Although we know organophosphate to be highly toxic to humans, there currently are no laws or regulations that govern the sale of these toxic chemicals. The drug schedule states that organophosphates are listed under very dangerous poisons but are not classed as a controlled drug, thus these chemicals can easily be obtained. Recent studies have showed that there has been a rise in accidents and intoxication with main concerns in developed countries due to the relative ease of which these chemicals can be obtained over the counter (London, Fisher, Wesseling, Mergler & Kromhout, 2005). Deaths relating to organophosphate poisoning is on the rise, and this poses a great issue concerning paramedics as their pre hospital management of organophosphate poisoning is essential in the survival of the patients, as majority of mortalities are caused by serve respiratory depression, and a delay in administration of antidotes and adequate ventilatory support is vital in patient outcome. Expansions of new drugs such as Pralidoxime have been proven to be effective in treating organophosphate poisoning by decreasing levels of Acetylcholine binding to the muscarinic receptor. This drug is only used in emergency department in addition with atropine and has not yet been introduced to Ambulance Victoria due to lack of proven studies that this drug has an effective effect in the pre hospital setting, although with further clinical tests and studies, the use of Pralidoxime may in due course make its way into the Ambulance Victoria Clinical Practical Guidelines.
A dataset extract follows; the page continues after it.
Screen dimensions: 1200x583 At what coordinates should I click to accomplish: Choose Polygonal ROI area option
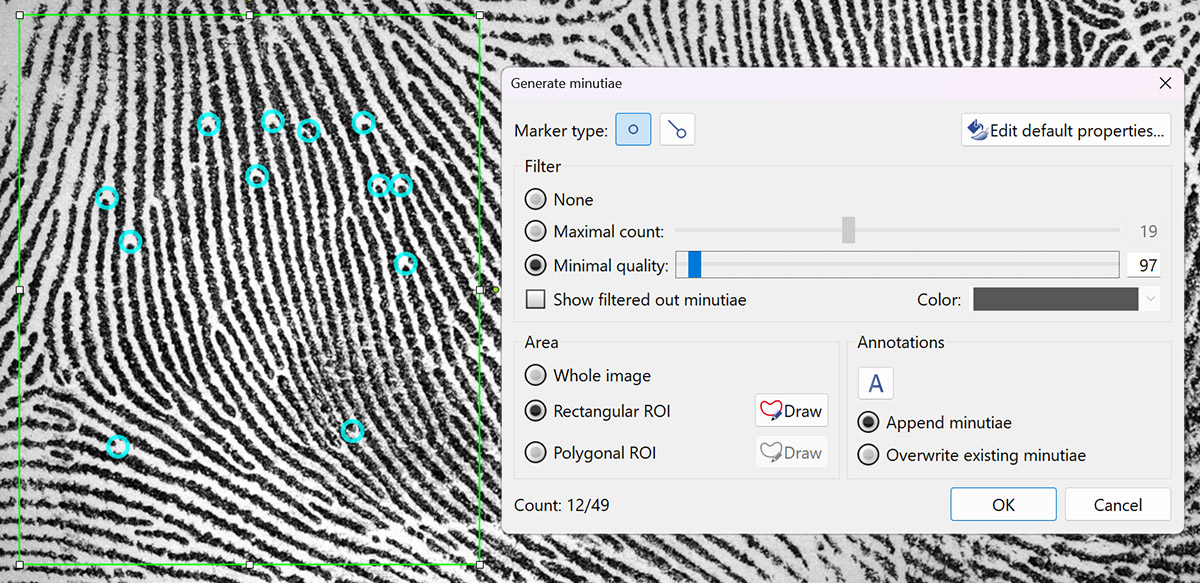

Paramedics play a significant role in organophosphate poisoning as the outcome of the patient relies heavily in the hands of paramedics. This essay discusses the major causes of organophosphate mortality is respiratory depression. The key role in dealing with organophosphate is the ability for paramedics to recognize early signs and symptoms and early management of patients who need ventilatory support and administration of anticholinergic drugs, as a delay in these processes decreases the chances of a patient to make a full recovery. Ambulance Victoria needs to evaluate their awareness and understanding of organophosphate toxicity due to the increasing rise of organophosphate related deaths and find new ways of improving pre hospital management.